A sprawling credential-harvesting campaign has compromised more than 73,000 Fortinet firewall and VPN gateway URLs across 194 countries, giving attackers persistent access to some of the world's largest enterprises.
Cybercriminals have systematically breached tens of thousands of Fortinet devices used by companies including Foxconn, Samsung, Siemens, Lenovo, Oracle, PwC, Accenture and Comcast, according to reports from cybersecurity firms SOCRadar and Hudson Rock. The campaign, dubbed FortiBleed, relies not on zero-day exploits but on credential reuse and password spraying against exposed Fortinet management and VPN interfaces.
"The attackers scan the internet for Fortinet devices, try a curated list of known passwords against each one, and record every successful login," SOCRadar said in a report published June 16. "Once a device is compromised, they use it as a listening post, monitoring traffic passing through and collecting any additional credentials that flow by."
SOCRadar identified more than 30,791 compromised devices spanning 21,108 unique IP addresses and 8,316 unique domains across government, telecommunications, healthcare, education, financial services and critical infrastructure sectors.
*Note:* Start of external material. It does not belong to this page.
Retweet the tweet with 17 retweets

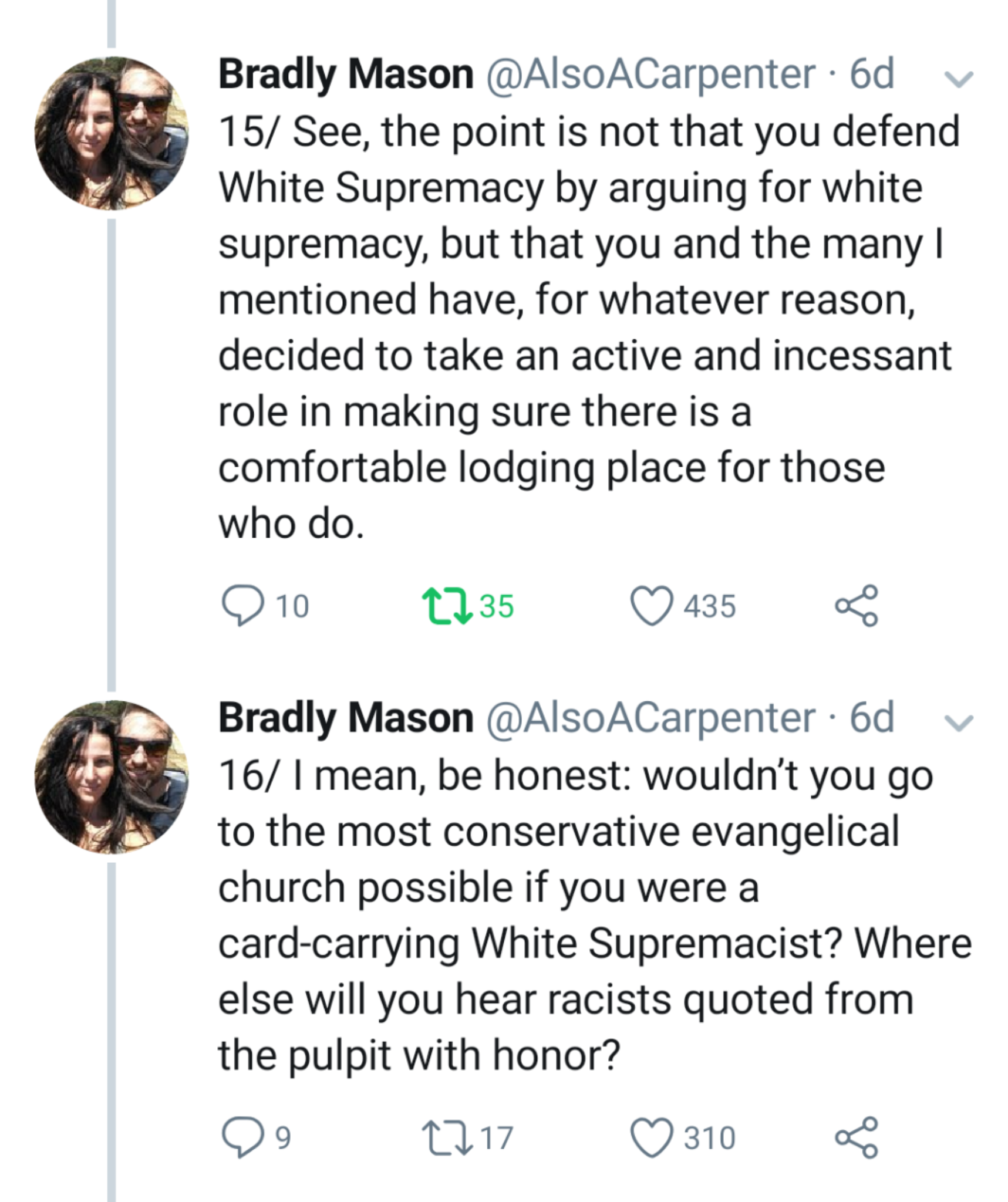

Hudson Rock's analysis put the figure higher at 73,932 unique Fortinet URLs, based on a dataset first flagged by security researcher Volodymyr Diachenko. The attackers executed an estimated 1.16 billion credential-based attempts against more than 320,000 FortiGate targets while simultaneously launching 2.1 billion brute-force attempts against 160,000 MSSQL servers.
The operation's technical sophistication extends beyond simple credential stuffing. Once inside a device, attackers intercept SSL VPN authentication hashes and crack them offline using a dedicated 45-GPU cluster managed via Hashtopolis, according to Hudson Rock. Compromised devices then serve as listening posts that harvest additional credentials from traversing traffic, creating a self-reinforcing cycle of unauthorized access. India and the US accounted for nearly one-third of all identified credential compromises, with telecommunications bearing the brunt at more than 5,600 devices and government agencies representing 591 compromised systems across 111 domains.
A self-sustaining attack machine
The attackers left an operational server exposed, giving researchers visibility into their infrastructure and victim database. SOCRadar said technical evidence points to Russian-speaking threat actors, noting that victim selection was "heavily weighted toward organizations in NATO member countries." Among the recovered data were credentials for what appears to be a defense industry VPN endpoint, suggesting motives beyond purely financial gain.
The campaign's most striking feature is what it lacks: any exploited Fortinet vulnerability. "There's no zero-day, no exploit, no actual 'bleed,'" said Waseem Ahmed, head of engineering at Secure.com. "Despite the name, this isn't a vulnerability but a pile of credentials leaked in earlier Fortinet breaches, fired back at organizations that never bothered to change them."
Separately, security firm Defused has observed active exploitation of three recently patched Fortinet FortiSandbox vulnerabilities — CVE-2026-39808, CVE-2026-39813 and CVE-2026-25089 — in attacks that began appearing on honeypots in June. The first two were rated critical and patched in April; the third was addressed in Fortinet's June Patch Tuesday update. Defused noted that the exploit for CVE-2026-25089 appeared to have been created using AI and initially did not function when first observed.
Investor implications
Fortinet shares face headwinds as the scale of the FortiBleed campaign raises questions about the company's product security posture and customer trust. Enterprise organizations generating more than $1 billion in annual revenue accounted for more than 20 percent of affected devices, per SOCRadar — precisely the customer base that drives Fortinet's high-margin recurring revenue. The company's firewall and VPN gateways are among the most widely deployed network security appliances globally, making them a persistent target. Hudson Rock launched a verification portal for organizations to check whether their domains appear in the compromised dataset, and SOCRadar urged affected companies to "treat your network perimeter as already compromised and act immediately."
This article is for informational purposes only and does not constitute investment advice.